GenSE: Generative Speech Enhancement via LLMs using Hierarchical Modeling
Introduction
GenSE introduces an innovative approach to speech enhancement by leveraging LMs for semantic representation of speech signals. The framework addresses limitations in traditional methods which often neglect semantic information critical for achieving high-quality speech, especially under challenging noise conditions. GenSE reframes the SE task as a conditional language modeling problem, employing semantic and acoustic tokens derived from a self-supervised speech model and a custom neural codec, respectively.
Figure 1: The hierarchical modeling framework of LLM in GenSE.
Framework Design
Semantic and Acoustic Tokenization
GenSE utilizes semantic tokens to capture high-level linguistic information through a pre-trained model, XLSR, and acoustic tokens using SimCodec, a novel codec model designed to reduce token prediction complexity. The tokenization process is key in bridging continuous speech and LMs, allowing for enhanced modeling capabilities beyond mere noise suppression.
Hierarchical Modeling
Implemented through a two-step process, the hierarchical modeling segregates token generation into distinct stages: noise-to-semantic (N2S) transformation and semantic-to-speech (S2S) generation. This separation helps ensure that noise does not adversely affect semantic token accuracy, ultimately leading to better acoustic token prediction and enriched final speech output.
Figure 2: The detailed architecture and training process of SimCodec, with the reorganization process of the group quantizer highlighted in the red dashed block.
SimCodec and Quantization Process
SimCodec reduces computational complexity by using a single quantizer with an expanded codebook, facilitated by a unique reorganization process. This approach carefully balances the number of tokens and reconstruction quality, ensuring efficient LM prediction while maintaining audio fidelity.
Reorganization Process: By selecting the most used tokens from an initial multi-stage quantization sequence, SimCodec reorganizes these into an augmented codebook space, substantially improving codebook utilization and enhancing performance metrics like PESQ and MOS scores.
Experimental Results
GenSE's performance was evaluated against several state-of-the-art SE systems using objective metrics such as DNSMOS and SECS, alongside subjective assessments for speech naturalness and speaker similarity. The framework consistently outperformed baselines, particularly demonstrating robustness in unseen acoustic environments like the CHiME-4 dataset.

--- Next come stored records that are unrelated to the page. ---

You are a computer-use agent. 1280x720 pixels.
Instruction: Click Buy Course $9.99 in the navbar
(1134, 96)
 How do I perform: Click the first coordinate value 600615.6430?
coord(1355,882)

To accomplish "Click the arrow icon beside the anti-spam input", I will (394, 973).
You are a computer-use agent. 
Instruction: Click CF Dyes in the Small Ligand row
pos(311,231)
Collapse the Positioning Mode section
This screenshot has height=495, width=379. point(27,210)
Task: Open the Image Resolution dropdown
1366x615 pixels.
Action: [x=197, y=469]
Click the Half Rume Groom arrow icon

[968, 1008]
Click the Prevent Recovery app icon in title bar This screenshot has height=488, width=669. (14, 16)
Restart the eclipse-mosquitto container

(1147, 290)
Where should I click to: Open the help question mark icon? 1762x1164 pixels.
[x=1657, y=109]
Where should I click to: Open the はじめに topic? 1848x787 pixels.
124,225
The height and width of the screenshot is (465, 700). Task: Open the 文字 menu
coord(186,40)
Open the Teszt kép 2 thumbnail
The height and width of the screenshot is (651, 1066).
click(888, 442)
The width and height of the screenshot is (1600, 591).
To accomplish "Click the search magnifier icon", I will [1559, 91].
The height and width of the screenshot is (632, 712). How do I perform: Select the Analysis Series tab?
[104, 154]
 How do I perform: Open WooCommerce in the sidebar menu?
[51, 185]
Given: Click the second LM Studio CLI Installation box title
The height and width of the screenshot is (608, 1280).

Figure 3: Violin plots for speech naturalness and speaker similarity, comparing the signals enhanced by baseline systems and GenSE.
Objective Metrics: GenSE notably improved scores across both reverb and non-reverb conditions, with substantial gains in OVL and SECS metrics emphasizing its ability to preserve speech quality and speaker identity.
Subjective Metrics: Violin plots confirmed enhanced perceptual qualities of GenSE over baselines, with median scores for naturalness and similarity showcasing its superior enhancement capabilities.
Conclusion
GenSE stands out as a robust framework kindled by hierarchical modeling and efficient tokenization strategies, achieving unprecedented results in SE tasks. The integration of SimCodec significantly reduces token prediction complexity while preserving semantic and acoustic attributes vital for high-quality speech production. Future research will explore model scalability and real-time processing optimizations to further enhance applicability in diverse acoustic settings.